"""

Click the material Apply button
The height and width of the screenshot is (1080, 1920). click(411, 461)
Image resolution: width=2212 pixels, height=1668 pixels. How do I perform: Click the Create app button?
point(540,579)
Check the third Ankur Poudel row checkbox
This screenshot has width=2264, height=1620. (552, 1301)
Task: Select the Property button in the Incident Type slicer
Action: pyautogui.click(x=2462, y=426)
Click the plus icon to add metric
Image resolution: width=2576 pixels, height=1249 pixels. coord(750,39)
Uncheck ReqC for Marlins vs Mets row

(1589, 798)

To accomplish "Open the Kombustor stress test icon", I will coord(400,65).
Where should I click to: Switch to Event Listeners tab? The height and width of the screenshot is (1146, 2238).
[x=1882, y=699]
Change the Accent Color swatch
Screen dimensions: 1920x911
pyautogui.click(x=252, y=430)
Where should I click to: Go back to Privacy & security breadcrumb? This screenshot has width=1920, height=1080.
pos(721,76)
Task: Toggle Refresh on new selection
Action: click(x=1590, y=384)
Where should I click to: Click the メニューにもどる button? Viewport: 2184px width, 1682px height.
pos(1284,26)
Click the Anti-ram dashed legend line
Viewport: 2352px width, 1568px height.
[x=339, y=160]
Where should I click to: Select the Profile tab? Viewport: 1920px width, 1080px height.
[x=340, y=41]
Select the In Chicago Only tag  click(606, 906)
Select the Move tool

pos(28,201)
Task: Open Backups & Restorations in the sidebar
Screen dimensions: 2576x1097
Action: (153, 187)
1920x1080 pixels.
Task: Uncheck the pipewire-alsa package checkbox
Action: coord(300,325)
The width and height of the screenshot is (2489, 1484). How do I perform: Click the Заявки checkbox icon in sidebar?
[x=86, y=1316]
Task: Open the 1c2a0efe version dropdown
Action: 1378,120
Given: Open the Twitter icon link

"""

Task brief: Retype word for word the line above with "Task: Open Backups" and all lines after it, nothing else.

Answer box:
Task: Open Backups & Restorations in the sidebar
Screen dimensions: 2576x1097
Action: (153, 187)
1920x1080 pixels.
Task: Uncheck the pipewire-alsa package checkbox
Action: coord(300,325)
The width and height of the screenshot is (2489, 1484). How do I perform: Click the Заявки checkbox icon in sidebar?
[x=86, y=1316]
Task: Open the 1c2a0efe version dropdown
Action: 1378,120
Given: Open the Twitter icon link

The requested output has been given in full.